INPUT DATA:
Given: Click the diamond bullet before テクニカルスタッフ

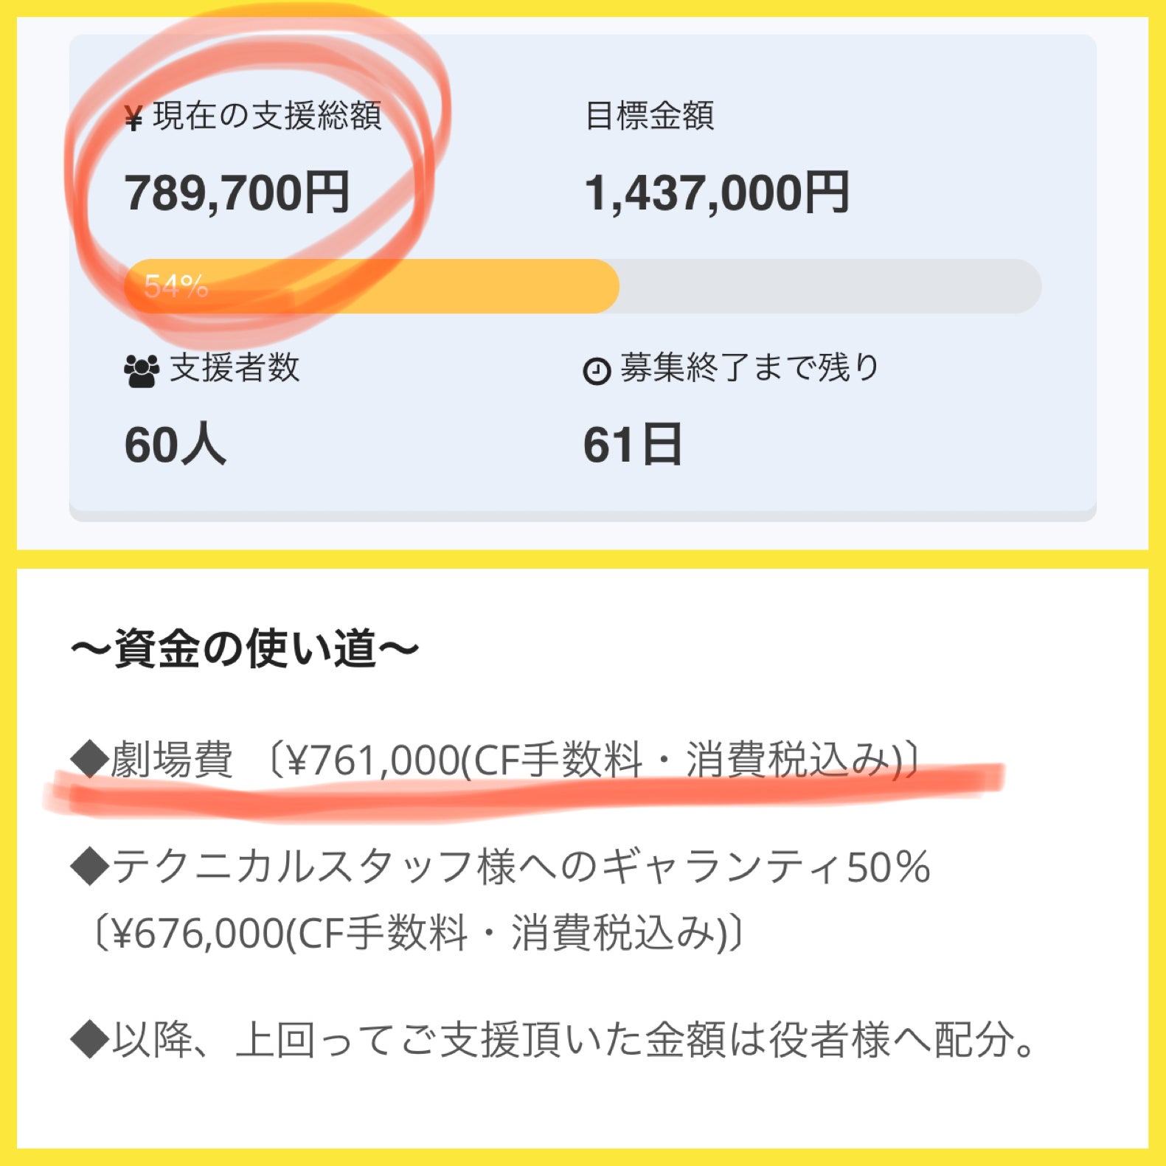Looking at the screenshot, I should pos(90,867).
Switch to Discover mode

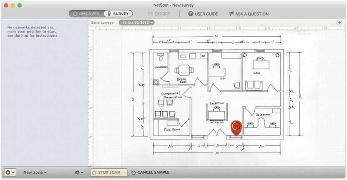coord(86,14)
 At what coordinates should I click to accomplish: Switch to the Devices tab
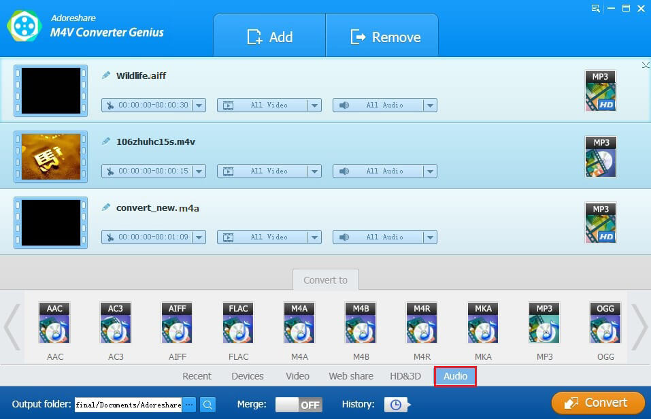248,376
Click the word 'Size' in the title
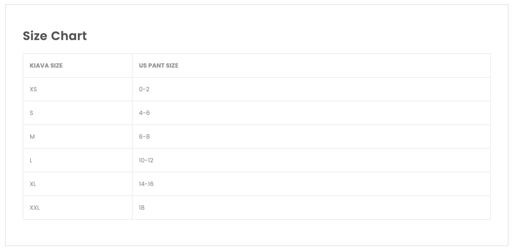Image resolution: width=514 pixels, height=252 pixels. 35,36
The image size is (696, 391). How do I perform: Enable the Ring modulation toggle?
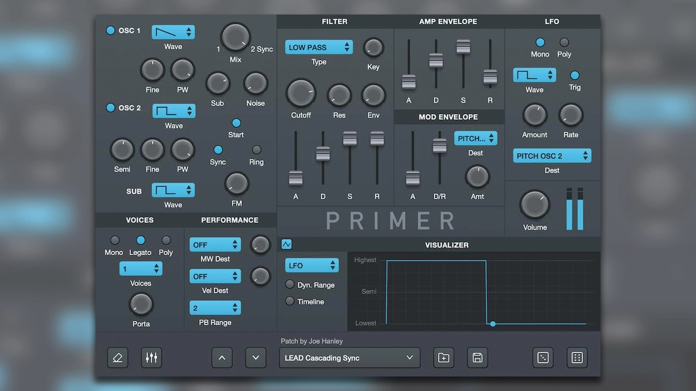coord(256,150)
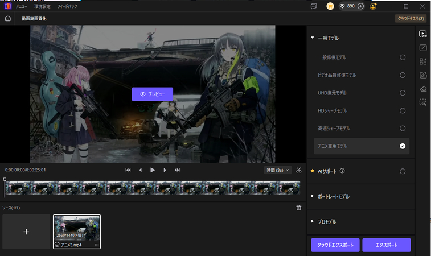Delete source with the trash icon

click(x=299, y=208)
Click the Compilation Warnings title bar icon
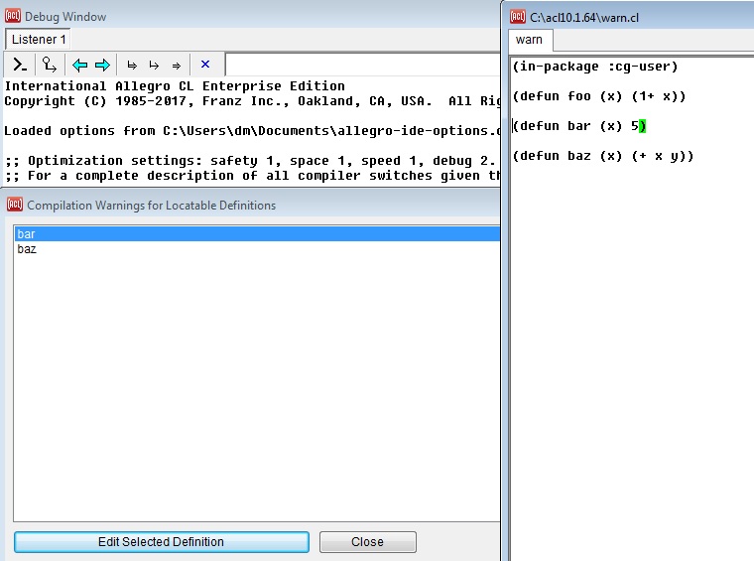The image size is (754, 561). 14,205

YOUR OBJECTIVE: All the material above must be copied exactly, and no picture belongs in the copy.

ANSWER TO THIS TASK:
Given: Click the diamond bullet before テクニカルスタッフ

Looking at the screenshot, I should pos(90,867).
Switch to Discover mode

coord(86,14)
 At what coordinates should I click to accomplish: Switch to the Devices tab
248,376
Click the word 'Size' in the title
Image resolution: width=514 pixels, height=252 pixels. 35,36
The image size is (696, 391). How do I perform: Enable the Ring modulation toggle?
coord(256,150)
Delete source with the trash icon

click(x=299, y=208)
Click the Compilation Warnings title bar icon
The image size is (754, 561). 14,205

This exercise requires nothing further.